→ Material for this task
......
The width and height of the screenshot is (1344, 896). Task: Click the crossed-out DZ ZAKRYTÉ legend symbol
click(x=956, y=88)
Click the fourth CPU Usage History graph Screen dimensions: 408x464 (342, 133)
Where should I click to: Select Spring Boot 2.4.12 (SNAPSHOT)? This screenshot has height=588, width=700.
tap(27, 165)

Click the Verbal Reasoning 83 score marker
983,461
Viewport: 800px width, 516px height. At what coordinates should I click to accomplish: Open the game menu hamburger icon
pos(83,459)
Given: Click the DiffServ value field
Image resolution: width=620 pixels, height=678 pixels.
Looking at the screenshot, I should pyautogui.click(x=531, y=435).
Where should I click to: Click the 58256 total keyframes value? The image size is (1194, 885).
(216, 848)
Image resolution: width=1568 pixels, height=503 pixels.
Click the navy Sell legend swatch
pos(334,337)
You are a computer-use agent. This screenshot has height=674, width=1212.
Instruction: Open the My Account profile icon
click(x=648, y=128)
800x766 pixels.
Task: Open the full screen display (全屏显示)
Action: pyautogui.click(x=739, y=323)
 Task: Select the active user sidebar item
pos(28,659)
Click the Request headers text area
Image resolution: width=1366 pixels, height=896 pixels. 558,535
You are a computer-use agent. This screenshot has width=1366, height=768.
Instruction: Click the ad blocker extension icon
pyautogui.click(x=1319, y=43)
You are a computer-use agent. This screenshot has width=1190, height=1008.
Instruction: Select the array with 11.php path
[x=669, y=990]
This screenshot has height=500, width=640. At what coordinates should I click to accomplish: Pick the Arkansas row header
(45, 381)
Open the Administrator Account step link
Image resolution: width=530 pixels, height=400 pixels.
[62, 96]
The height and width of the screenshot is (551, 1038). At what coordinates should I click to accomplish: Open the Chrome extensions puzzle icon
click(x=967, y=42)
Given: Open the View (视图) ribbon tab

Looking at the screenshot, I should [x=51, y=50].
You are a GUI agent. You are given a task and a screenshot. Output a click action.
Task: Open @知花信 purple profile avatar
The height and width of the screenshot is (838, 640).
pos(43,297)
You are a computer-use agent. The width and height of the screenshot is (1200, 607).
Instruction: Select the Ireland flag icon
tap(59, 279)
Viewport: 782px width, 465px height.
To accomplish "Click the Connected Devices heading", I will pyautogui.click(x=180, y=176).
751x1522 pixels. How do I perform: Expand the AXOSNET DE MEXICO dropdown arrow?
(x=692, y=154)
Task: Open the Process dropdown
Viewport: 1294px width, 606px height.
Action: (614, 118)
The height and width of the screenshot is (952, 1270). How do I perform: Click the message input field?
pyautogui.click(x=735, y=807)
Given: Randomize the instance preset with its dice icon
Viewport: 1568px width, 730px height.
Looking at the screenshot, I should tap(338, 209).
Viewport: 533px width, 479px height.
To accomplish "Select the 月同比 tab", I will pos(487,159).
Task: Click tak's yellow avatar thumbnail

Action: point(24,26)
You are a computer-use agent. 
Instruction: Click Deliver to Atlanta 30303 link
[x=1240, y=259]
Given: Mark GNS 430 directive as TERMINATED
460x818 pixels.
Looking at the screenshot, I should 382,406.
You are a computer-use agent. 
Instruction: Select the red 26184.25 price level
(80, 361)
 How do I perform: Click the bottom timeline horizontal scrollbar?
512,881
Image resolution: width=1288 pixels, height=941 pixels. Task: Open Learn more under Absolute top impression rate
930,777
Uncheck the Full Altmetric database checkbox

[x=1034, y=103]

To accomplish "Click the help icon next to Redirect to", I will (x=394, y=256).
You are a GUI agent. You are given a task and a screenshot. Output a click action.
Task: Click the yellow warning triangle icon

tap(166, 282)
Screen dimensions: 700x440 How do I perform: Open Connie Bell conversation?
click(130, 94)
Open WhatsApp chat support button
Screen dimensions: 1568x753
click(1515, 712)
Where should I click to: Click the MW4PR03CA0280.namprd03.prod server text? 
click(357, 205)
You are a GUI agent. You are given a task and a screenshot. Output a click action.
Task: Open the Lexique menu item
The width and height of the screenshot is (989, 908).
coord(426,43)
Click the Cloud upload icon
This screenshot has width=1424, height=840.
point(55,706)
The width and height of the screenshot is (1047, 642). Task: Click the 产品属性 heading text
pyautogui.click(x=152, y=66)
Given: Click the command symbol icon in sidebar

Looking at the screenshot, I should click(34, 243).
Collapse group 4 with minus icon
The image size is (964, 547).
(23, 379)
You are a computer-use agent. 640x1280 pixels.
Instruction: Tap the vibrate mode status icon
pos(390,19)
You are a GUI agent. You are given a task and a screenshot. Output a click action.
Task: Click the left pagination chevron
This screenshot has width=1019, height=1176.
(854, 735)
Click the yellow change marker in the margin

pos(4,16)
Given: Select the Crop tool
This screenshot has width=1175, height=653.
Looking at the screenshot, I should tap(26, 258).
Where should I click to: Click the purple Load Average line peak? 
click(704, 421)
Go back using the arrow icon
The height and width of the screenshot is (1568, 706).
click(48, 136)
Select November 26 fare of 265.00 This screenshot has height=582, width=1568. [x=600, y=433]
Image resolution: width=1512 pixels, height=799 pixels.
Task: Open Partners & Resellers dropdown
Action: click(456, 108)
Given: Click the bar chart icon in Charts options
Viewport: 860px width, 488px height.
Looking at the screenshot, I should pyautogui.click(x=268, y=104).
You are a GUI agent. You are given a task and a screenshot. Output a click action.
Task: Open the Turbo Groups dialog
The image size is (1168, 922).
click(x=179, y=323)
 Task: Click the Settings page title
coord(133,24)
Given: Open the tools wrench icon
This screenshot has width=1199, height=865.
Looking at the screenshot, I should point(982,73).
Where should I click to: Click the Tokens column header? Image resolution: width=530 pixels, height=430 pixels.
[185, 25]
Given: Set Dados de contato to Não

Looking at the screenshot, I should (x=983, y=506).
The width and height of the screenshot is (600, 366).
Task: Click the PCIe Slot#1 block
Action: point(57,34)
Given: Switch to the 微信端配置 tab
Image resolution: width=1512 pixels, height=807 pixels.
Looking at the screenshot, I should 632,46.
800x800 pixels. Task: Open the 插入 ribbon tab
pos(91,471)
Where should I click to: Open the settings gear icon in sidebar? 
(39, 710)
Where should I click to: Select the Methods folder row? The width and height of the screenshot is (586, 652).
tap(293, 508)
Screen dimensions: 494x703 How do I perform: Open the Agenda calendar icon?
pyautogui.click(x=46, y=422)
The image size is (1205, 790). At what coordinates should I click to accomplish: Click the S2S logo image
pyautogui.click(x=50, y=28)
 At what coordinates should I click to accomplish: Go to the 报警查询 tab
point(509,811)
......
→ Task to complete
Reproduce all of the items above, substituting "desktop automation agent" for every occurrence of "computer-use agent" and leaving everything else unchanged.

→ Exercise output
The width and height of the screenshot is (1344, 896). Task: Click the crossed-out DZ ZAKRYTÉ legend symbol
click(x=956, y=88)
Click the fourth CPU Usage History graph Screen dimensions: 408x464 (342, 133)
Where should I click to: Select Spring Boot 2.4.12 (SNAPSHOT)? This screenshot has height=588, width=700.
tap(27, 165)

Click the Verbal Reasoning 83 score marker
983,461
Viewport: 800px width, 516px height. At what coordinates should I click to accomplish: Open the game menu hamburger icon
pos(83,459)
Given: Click the DiffServ value field
Image resolution: width=620 pixels, height=678 pixels.
Looking at the screenshot, I should pyautogui.click(x=531, y=435).
Where should I click to: Click the 58256 total keyframes value? The image size is (1194, 885).
(216, 848)
Image resolution: width=1568 pixels, height=503 pixels.
Click the navy Sell legend swatch
pos(334,337)
You are a desktop automation agent. This screenshot has height=674, width=1212.
Instruction: Open the My Account profile icon
click(x=648, y=128)
800x766 pixels.
Task: Open the full screen display (全屏显示)
Action: pyautogui.click(x=739, y=323)
 Task: Select the active user sidebar item
pos(28,659)
Click the Request headers text area
Image resolution: width=1366 pixels, height=896 pixels. 558,535
You are a desktop automation agent. This screenshot has width=1366, height=768.
Instruction: Click the ad blocker extension icon
pyautogui.click(x=1319, y=43)
You are a desktop automation agent. This screenshot has width=1190, height=1008.
Instruction: Select the array with 11.php path
[x=669, y=990]
This screenshot has height=500, width=640. At what coordinates should I click to accomplish: Pick the Arkansas row header
(45, 381)
Open the Administrator Account step link
Image resolution: width=530 pixels, height=400 pixels.
[62, 96]
The height and width of the screenshot is (551, 1038). At what coordinates should I click to accomplish: Open the Chrome extensions puzzle icon
click(x=967, y=42)
Given: Open the View (视图) ribbon tab

Looking at the screenshot, I should [x=51, y=50].
You are a GUI agent. You are given a task and a screenshot. Output a click action.
Task: Open @知花信 purple profile avatar
The height and width of the screenshot is (838, 640).
pos(43,297)
You are a desktop automation agent. The width and height of the screenshot is (1200, 607).
Instruction: Select the Ireland flag icon
tap(59, 279)
Viewport: 782px width, 465px height.
To accomplish "Click the Connected Devices heading", I will pyautogui.click(x=180, y=176).
751x1522 pixels. How do I perform: Expand the AXOSNET DE MEXICO dropdown arrow?
(x=692, y=154)
Task: Open the Process dropdown
Viewport: 1294px width, 606px height.
Action: (614, 118)
The height and width of the screenshot is (952, 1270). How do I perform: Click the message input field?
pyautogui.click(x=735, y=807)
Given: Randomize the instance preset with its dice icon
Viewport: 1568px width, 730px height.
Looking at the screenshot, I should tap(338, 209).
Viewport: 533px width, 479px height.
To accomplish "Select the 月同比 tab", I will pos(487,159).
Task: Click tak's yellow avatar thumbnail

Action: point(24,26)
You are a desktop automation agent. 
Instruction: Click Deliver to Atlanta 30303 link
[x=1240, y=259]
Given: Mark GNS 430 directive as TERMINATED
460x818 pixels.
Looking at the screenshot, I should 382,406.
You are a desktop automation agent. 
Instruction: Select the red 26184.25 price level
(80, 361)
 How do I perform: Click the bottom timeline horizontal scrollbar?
512,881
Image resolution: width=1288 pixels, height=941 pixels. Task: Open Learn more under Absolute top impression rate
930,777
Uncheck the Full Altmetric database checkbox

[x=1034, y=103]

To accomplish "Click the help icon next to Redirect to", I will (x=394, y=256).
You are a GUI agent. You are given a task and a screenshot. Output a click action.
Task: Click the yellow warning triangle icon

tap(166, 282)
Screen dimensions: 700x440 How do I perform: Open Connie Bell conversation?
click(130, 94)
Open WhatsApp chat support button
Screen dimensions: 1568x753
click(1515, 712)
Where should I click to: Click the MW4PR03CA0280.namprd03.prod server text? 
click(357, 205)
You are a GUI agent. You are given a task and a screenshot. Output a click action.
Task: Open the Lexique menu item
The width and height of the screenshot is (989, 908).
coord(426,43)
Click the Cloud upload icon
This screenshot has width=1424, height=840.
point(55,706)
The width and height of the screenshot is (1047, 642). Task: Click the 产品属性 heading text
pyautogui.click(x=152, y=66)
Given: Click the command symbol icon in sidebar

Looking at the screenshot, I should click(34, 243).
Collapse group 4 with minus icon
The image size is (964, 547).
(23, 379)
You are a desktop automation agent. 640x1280 pixels.
Instruction: Tap the vibrate mode status icon
pos(390,19)
You are a GUI agent. You are given a task and a screenshot. Output a click action.
Task: Click the left pagination chevron
This screenshot has width=1019, height=1176.
(854, 735)
Click the yellow change marker in the margin

pos(4,16)
Given: Select the Crop tool
This screenshot has width=1175, height=653.
Looking at the screenshot, I should tap(26, 258).
Where should I click to: Click the purple Load Average line peak? 
click(704, 421)
Go back using the arrow icon
The height and width of the screenshot is (1568, 706).
click(48, 136)
Select November 26 fare of 265.00 This screenshot has height=582, width=1568. [x=600, y=433]
Image resolution: width=1512 pixels, height=799 pixels.
Task: Open Partners & Resellers dropdown
Action: click(456, 108)
Given: Click the bar chart icon in Charts options
Viewport: 860px width, 488px height.
Looking at the screenshot, I should pyautogui.click(x=268, y=104).
You are a GUI agent. You are given a task and a screenshot. Output a click action.
Task: Open the Turbo Groups dialog
The image size is (1168, 922).
click(x=179, y=323)
 Task: Click the Settings page title
coord(133,24)
Given: Open the tools wrench icon
This screenshot has width=1199, height=865.
Looking at the screenshot, I should point(982,73).
Where should I click to: Click the Tokens column header? Image resolution: width=530 pixels, height=430 pixels.
[185, 25]
Given: Set Dados de contato to Não

Looking at the screenshot, I should (x=983, y=506).
The width and height of the screenshot is (600, 366).
Task: Click the PCIe Slot#1 block
Action: point(57,34)
Given: Switch to the 微信端配置 tab
Image resolution: width=1512 pixels, height=807 pixels.
Looking at the screenshot, I should 632,46.
800x800 pixels. Task: Open the 插入 ribbon tab
pos(91,471)
Where should I click to: Open the settings gear icon in sidebar? 
(39, 710)
Where should I click to: Select the Methods folder row? The width and height of the screenshot is (586, 652).
tap(293, 508)
Screen dimensions: 494x703 How do I perform: Open the Agenda calendar icon?
pyautogui.click(x=46, y=422)
The image size is (1205, 790). At what coordinates should I click to accomplish: Click the S2S logo image
pyautogui.click(x=50, y=28)
 At what coordinates should I click to accomplish: Go to the 报警查询 tab
point(509,811)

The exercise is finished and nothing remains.